◆ EXERCISE GOAL
Using the records below, output the stretch that opens with the line containing "Click the ellipsis button beside Print Scale" and closes with the line containing "The width and height of the screenshot is (960, 713).", exactly and including both lines, with nothing more.

◆ DATASET CONTENT
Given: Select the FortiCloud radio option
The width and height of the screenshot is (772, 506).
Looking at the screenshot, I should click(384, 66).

--

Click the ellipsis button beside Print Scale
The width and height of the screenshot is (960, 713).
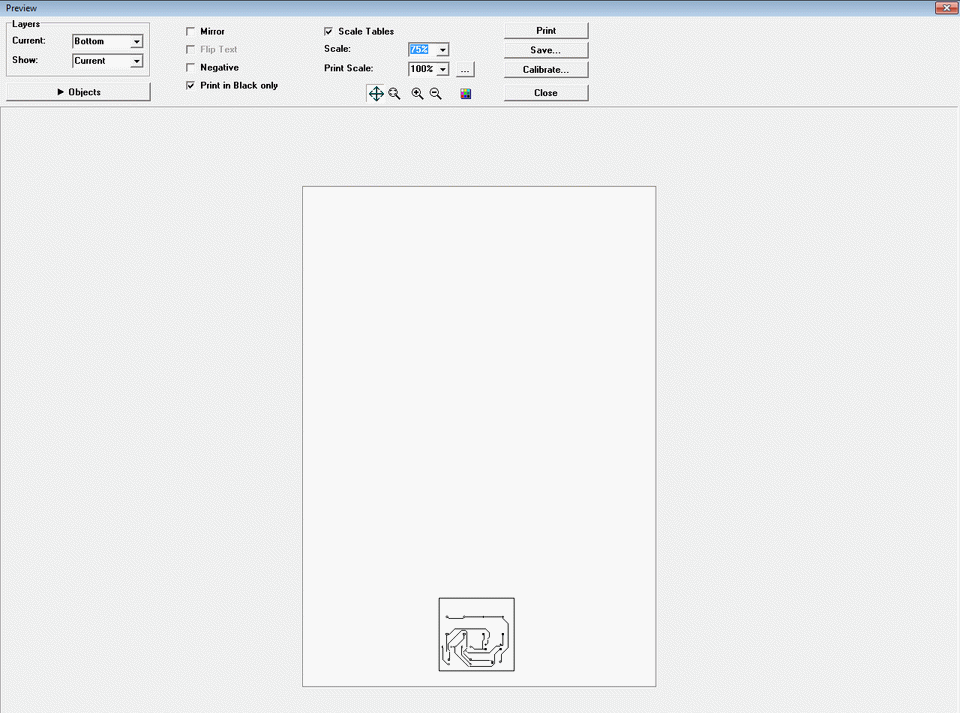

◆ PROBLEM SOLUTION
Click the ellipsis button beside Print Scale
The width and height of the screenshot is (960, 713).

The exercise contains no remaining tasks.